I routinely deal with what I consider bad design in programs and devices intended to run on Microsoft Windows. My most common complaint is the app/device/whatever doesn't run as a limited user or restricted user without considerable TLC, or worse, requires administrator access just to work.
Here is a practical guide to what the field administrator, such as myself, wants to see in a Windows application or device.
Note to fellow noders: Additional write-ups and comments are strongly encouraged.
How to Design for the Windows OS Today (2004)
Or, How to Fix Your Product That XP Broke.
Microsoft's requirements are best read before you write your first line of code. But for the most of us who forgot this, here are some real-world quick fixes.
This experience comes from my working with id Software's Quake II to demonstrate how to fix an existing Windows application. Visit http://www.pan-am.ca/testing.html for a modified Quake II and source code.
- Test fast user switching.
Any Windows program can support this transparently, unless the program requires exclusive access to some resource. The common exception to this is Systray applets, the little icons that show up by the clock in the Taskbar, because their designers assume only one desktop can run at a time. Wrong.
Printer monitors are an egregious example. The best way to make these things work is to redesign your applet as a Service, so it runs as a background process, and create a smaller program to communicate with it, through named pipes, DCOM RPC or something, that shows itself in the Systray.
Some things, like games using DirectX or OpenGL, just won't behave. The simple fix is to look for a second instance of your game running, and display some error dialog box explaining that the game won't work because another user's currently running it.
- Make a nice installer.
Take advantage of Windows Installer included with XP, and available for every version of Windows starting from Windows 95. There are a lot of good installer-creators available that create Windows Installer files, or MSI files. I prefer Advanced Installer by Caphyon to create the installer, then Microsoft's "orca" application to edit it. Both are free for basic installers.
Speaking of installers, install to whatever "Program Files" points to by default, so Windows has a chance to protect your installation from idiots deleting the files. This directory is read-only by default to non-Administrators.
- Test with a Limited User account!
I can't rant enough about this! The Limited User account is the security consultant's last and best defense against viruses, spyware, lusers and honest mistakes. It also transparently supports roving profiles, where the user can use any computer on the network and have their documents and settings follow them.
Any code that writes to files or makes Registry changes MUST use the current user's Profile Directory or Home Directory, and the Registry key HKEY_CURRENT_USER. These are guaranteed to have read/write access for the limited user. Only very few exceptions, such as Windows Services, can break this rule.

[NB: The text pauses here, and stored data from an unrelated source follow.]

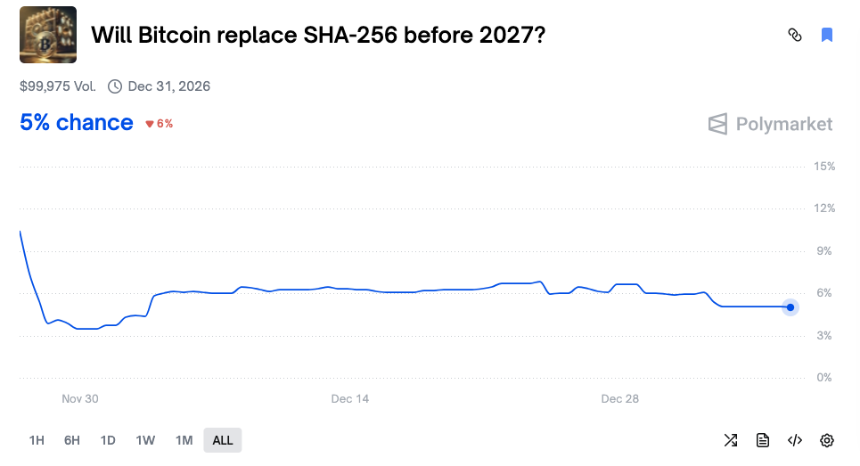Click the clock icon beside Dec 31, 2026
This screenshot has width=860, height=466.
[x=115, y=86]
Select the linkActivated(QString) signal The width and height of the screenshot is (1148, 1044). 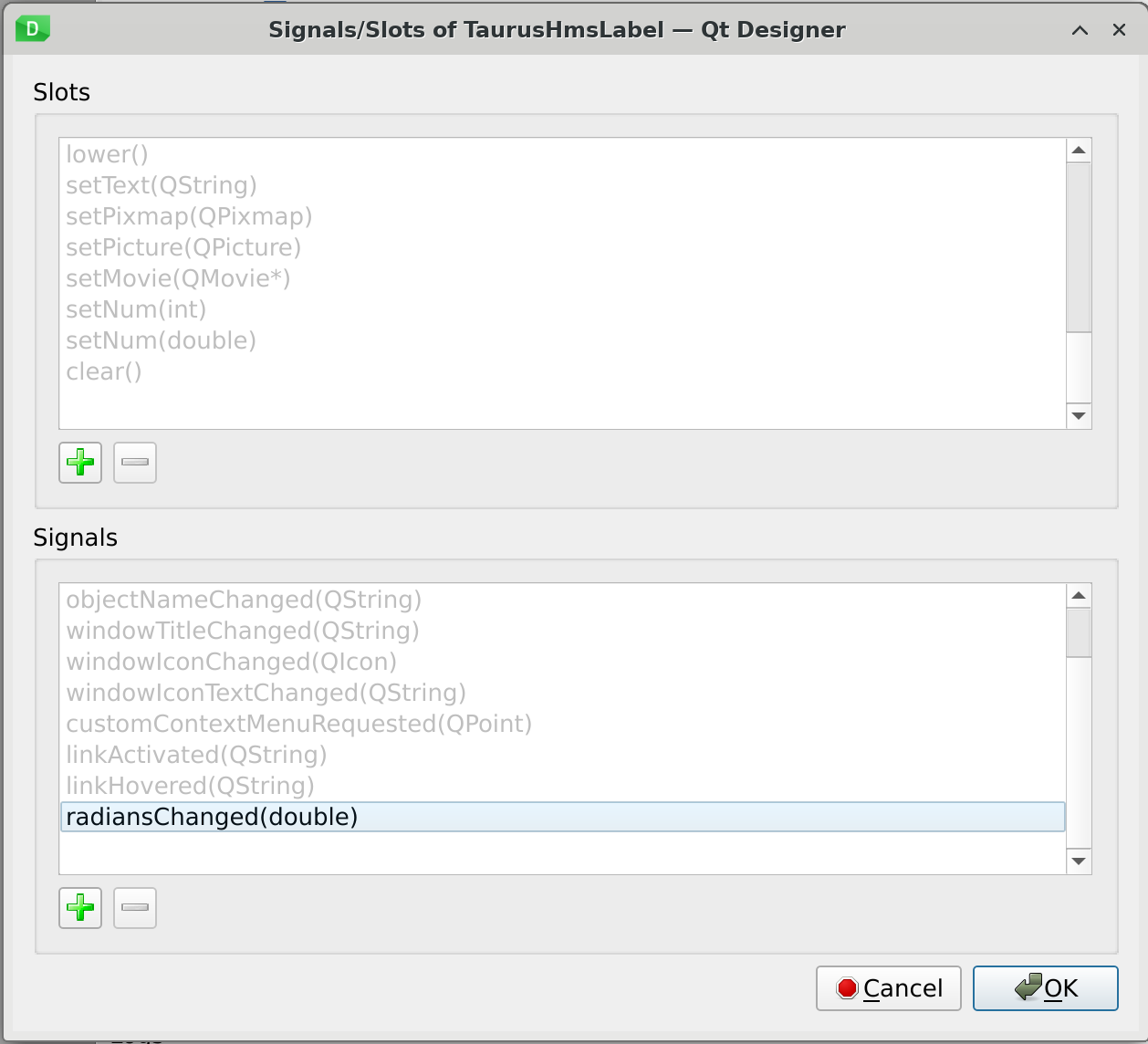(x=196, y=755)
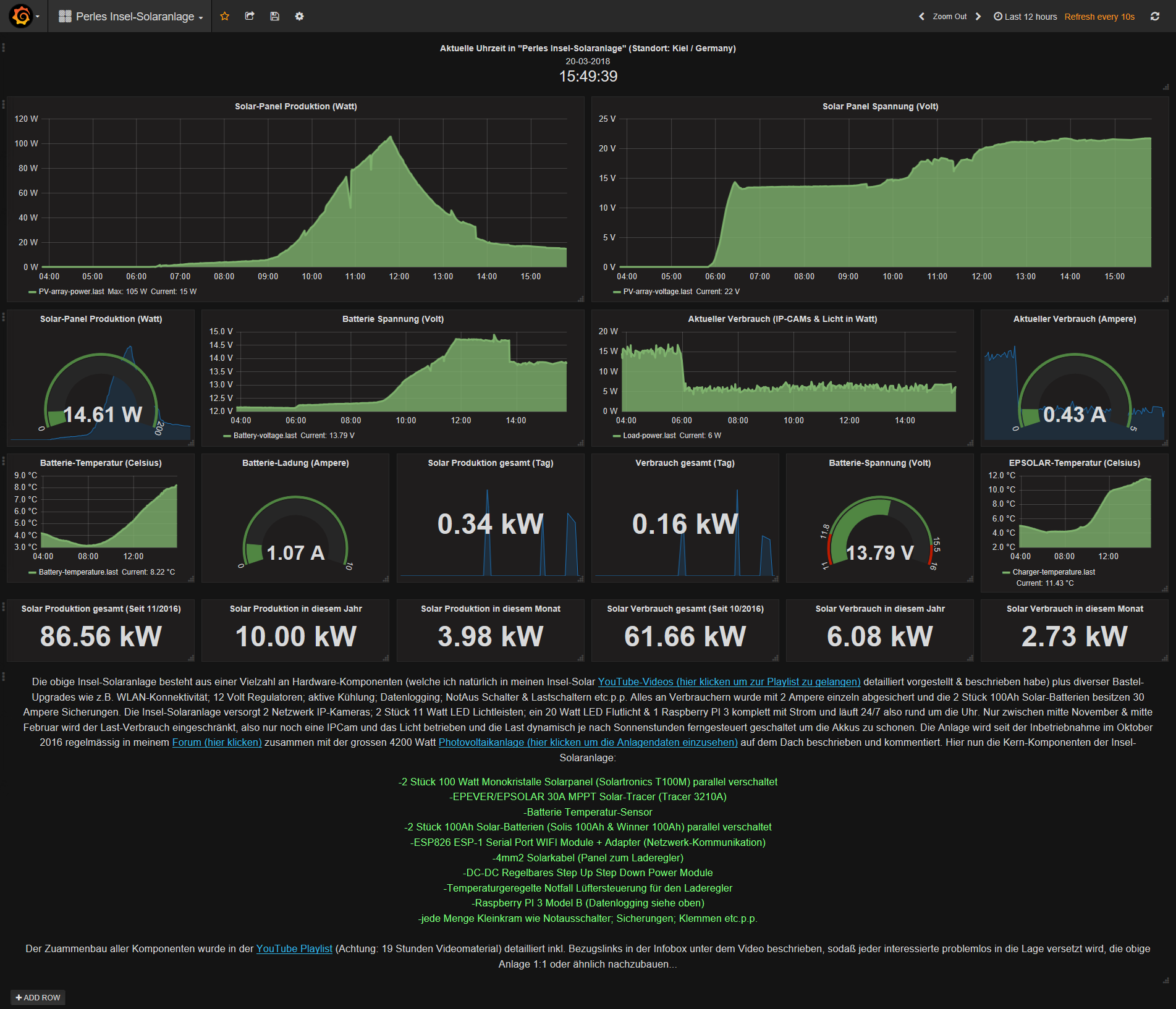Open the Solar-Panel Produktion (Watt) graph panel title menu
Screen dimensions: 1176x1009
click(295, 106)
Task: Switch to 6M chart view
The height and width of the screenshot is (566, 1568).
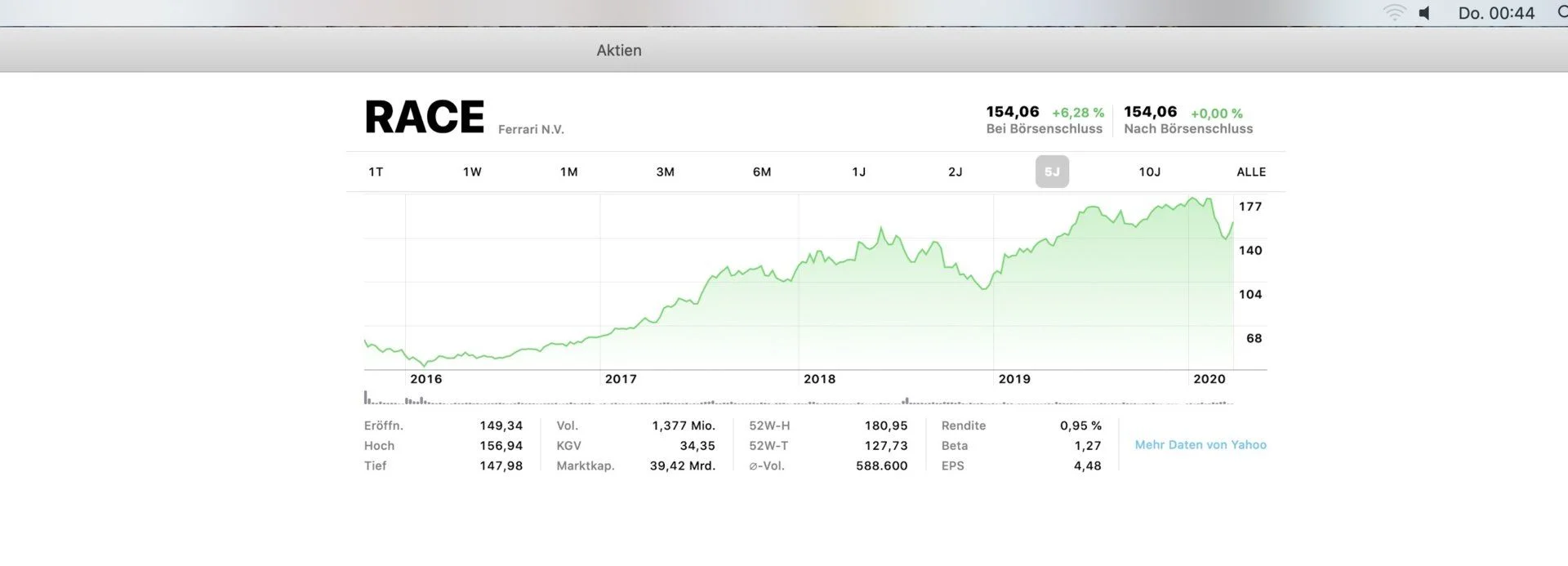Action: (761, 172)
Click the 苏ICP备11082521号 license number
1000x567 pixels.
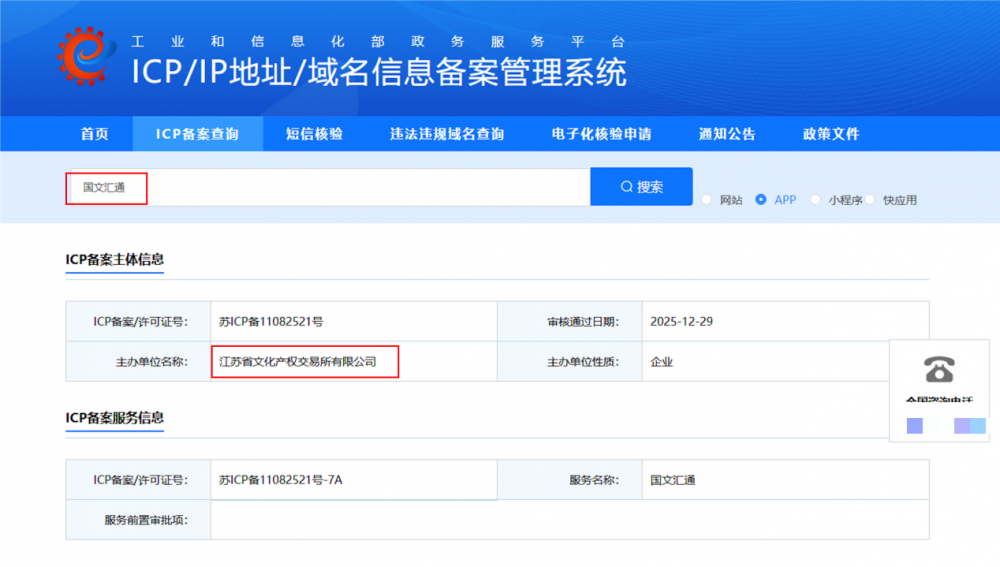271,322
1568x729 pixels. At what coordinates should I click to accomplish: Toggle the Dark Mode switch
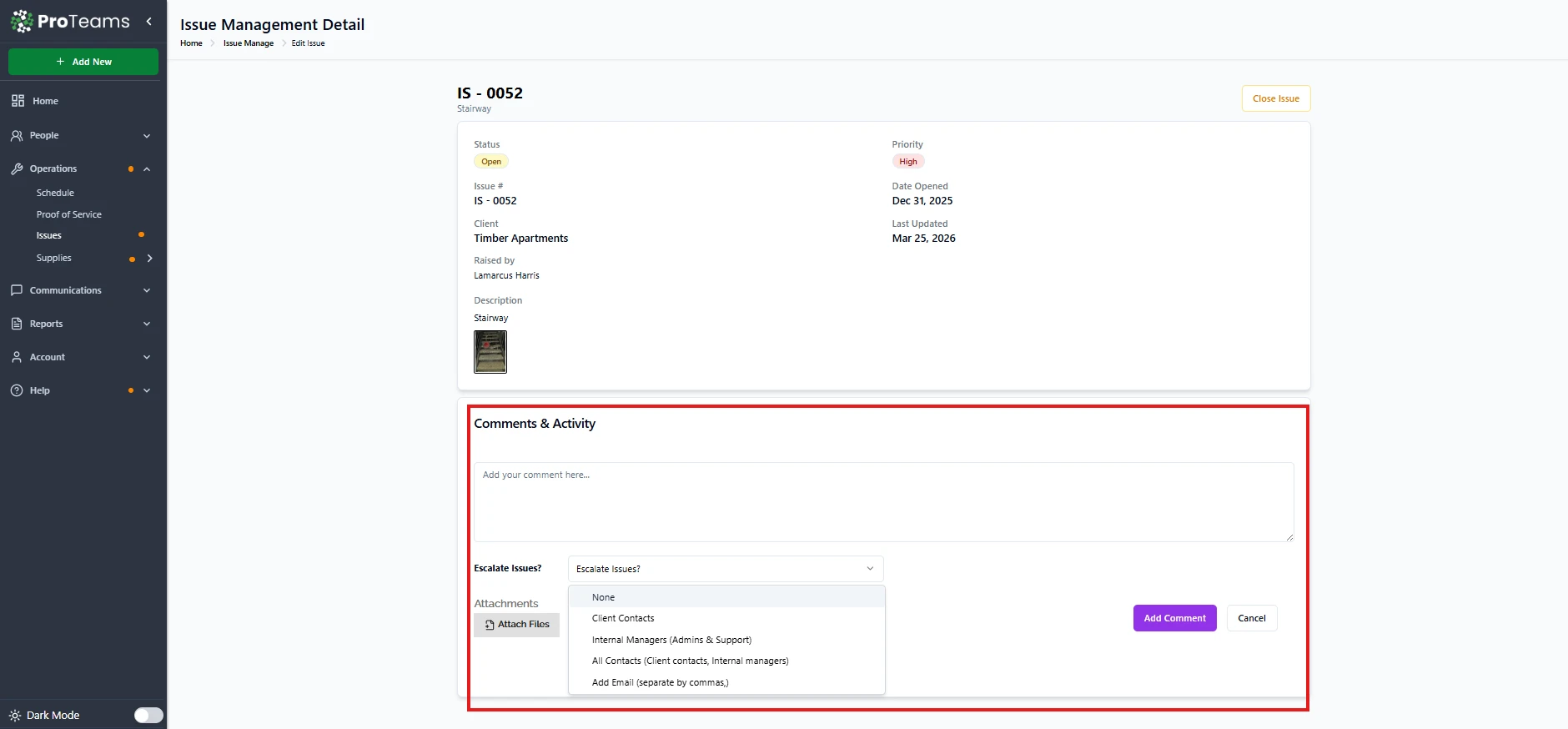click(148, 715)
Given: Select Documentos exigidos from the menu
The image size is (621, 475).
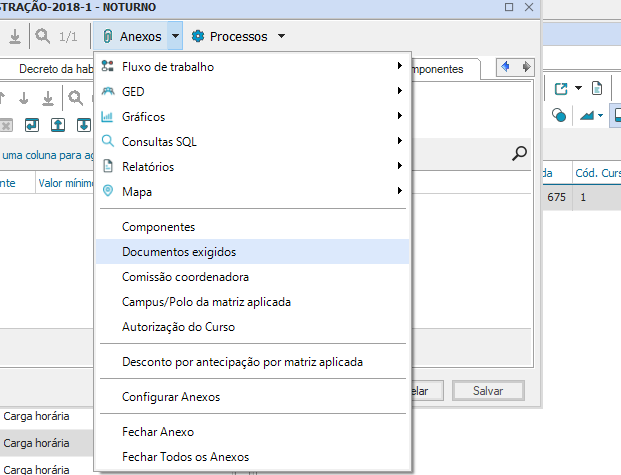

Even if you don't use the Registry or Windows API calls in your application, you can use environment variables to determine where to write stuff, such as the
%allusersprofile% variables. Be warned that the environment variables only work in Windows NT 4.0, Windows 2000 and XP, but the Windows API
SHGetFolderPath() works for all Windows versions starting from Win95.
Removable devices (like USB devices) work just fine as a limited user, if an administrator installs the driver first.
And if your app runs into some kind of access denied error, please provide some useful feedback, like "Unable to modify 'c:\somefile.exe'," so consultants like myself can try to work around it.
- Don't touch the root of Drive C.
You have a Program Files directory for your code and unchanging files, a User Profile directory for your changing files, and a System directory (\windows\system32), should you need it, for Services and device drivers. These all have a default set of permissions that protect against mistakes, notably when the mistakes happen by a limited user. Take advantage of them.
- Test long filenames with spaces and everything.
It's my file and I'll call it what I want. Make sure your application understand this, notably in the face of
"Documents and Settings/somelongusername.somelongdomainname/My Documents". Windows 95 had a maximum filename path size, defined as
MAX_PATH, of 250 characters (or was it 260?), and this works fine for XP filename buffers for fixing an application right now. For the next project, use Unicode and the Unicode versions of the file APIs to support even longer filenames and paths.
- Don't worry about signing code.
Microsoft requires applications, device drivers etc have digital signatures to qualify for their Logo. In the real world, it doesn't matter whether or not your application is blessed with XP Holy Water, as long as you've tested it. And tested it again. And again. If you have the time, do consider getting signing certificates and sign your code, especially device driver code. But if you're just fixing an existing project it's not as important as the testing.
Test, test, and test some more. If you have an old installation of Windows 95 or Windows 98 kicking around, test on that, too, if you need to support that. Designing for XP doesn't mean you have to abandon older versions of Windows.
Do these things and you will make network admins and security consultants much happier.